Justiz: Kritik an ehemaligem Leiter von JVA

Gal wirft Justizbehörde Bestechung vor

Nachdem ein Ex-Häftling die Klage gegen den ehemaligen Leiter der JVA Fuhlsbüttel, Andreas Behm, zurückgezogen hat, übt Abgeordneter Till Steffen massiv Kritik. Der Grund: Unmittelbar nach Rückzug der Klage sind Gelder an den ehemaligen Gefangenen geflossen.

Hamburg. Die Hamburger Justizbehörde bestreitet, mit einer Geldzahlung einen früheren Häftling zur Rücknahme seines Klageerzwingungsantrags gegen den ehemaligen Leiter der Justizvollzugsanstalt Fuhlsbüttel, Andreas Behm, bewogen zu haben. "Das Geld ist nicht als Dankeschön dafür bezahlt worden, dass der Kläger seinen Antrag zurückgezogen hat", sagte der Sprecher der Justizbehörde, Carsten Grote, am Donnerstag. Vielmehr seien die Zahlungen im Rahmen eines Vergleichs geflossen. Damit habe die Hansestadt sämtliche Ansprüche erledigt, die der Kläger aus anderen Verfahren um Schadenersatz an sie gestellt hätte. Diese Verfahren seien zahlreich gewesen, sagte Grote.

Der ehemalige Häftling hatte am 1. Dezember seinen Antrag auf Klageerzwingung am Oberlandesgericht zurückgezogen, am 8. Dezember sind laut Grote die Gelder aus dem Vergleich an ihn geflossen. Einen Zusammenhang gäbe es nicht: "Wir haben auch dem Kläger gegenüber in Gesprächen deutlich gemacht, dass es einen solchen Zusammenhang nicht geben werde", sagte Grote. Dass sich dieser bei einem Rückzug des Antrags dennoch bessere Chancen im Vergleich ausgerechnet hatte, könne er jedoch nicht ausschließen.
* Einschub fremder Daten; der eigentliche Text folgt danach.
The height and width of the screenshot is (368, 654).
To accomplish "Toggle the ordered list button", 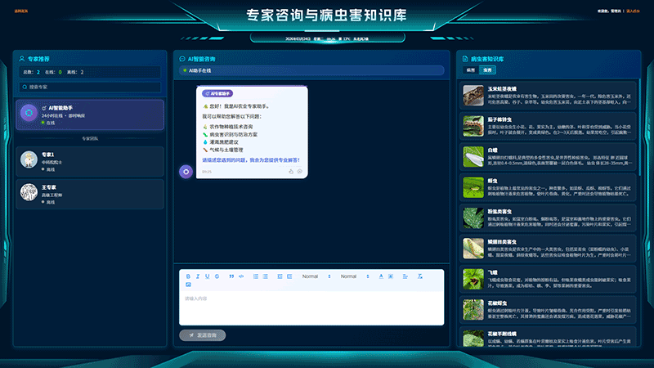I will [256, 276].
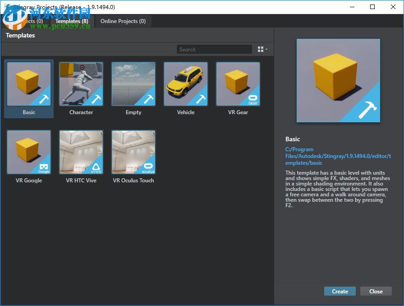
Task: Open the Templates tab
Action: (x=71, y=21)
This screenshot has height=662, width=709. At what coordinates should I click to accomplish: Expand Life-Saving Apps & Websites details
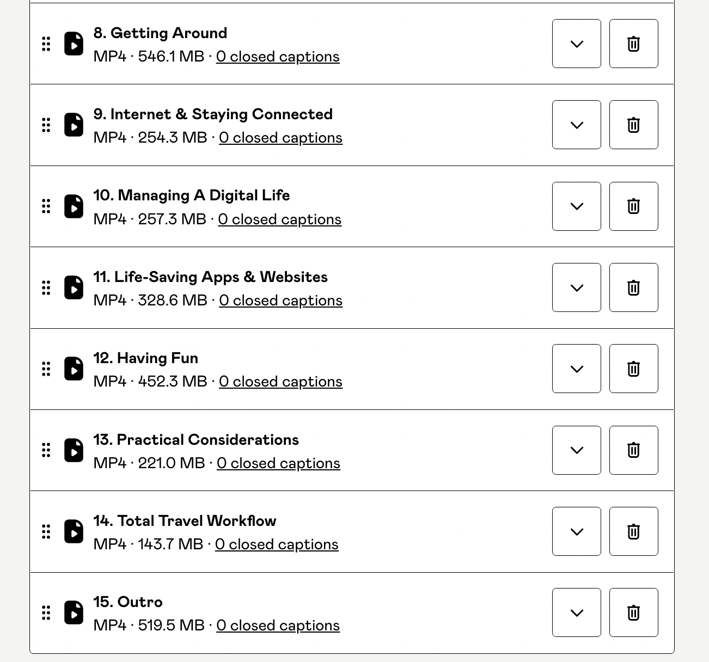[x=576, y=287]
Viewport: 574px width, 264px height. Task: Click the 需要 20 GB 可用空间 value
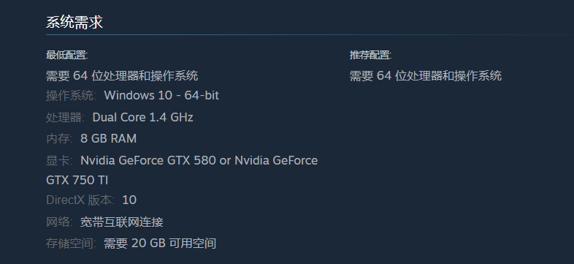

Der GAL-Abgeordnete Till Steffen hatte der Hamburger Justizbehörde vorgeworfen, sie habe mit den Zahlungen den Kläger zum Rückzug seiner Klage bewegen und somit die Karriere von Andreas Behm schützen wollen. Behm soll noch dieses Jahr offiziell die Leitung der Berliner Staatsanwaltschaft übernehmen.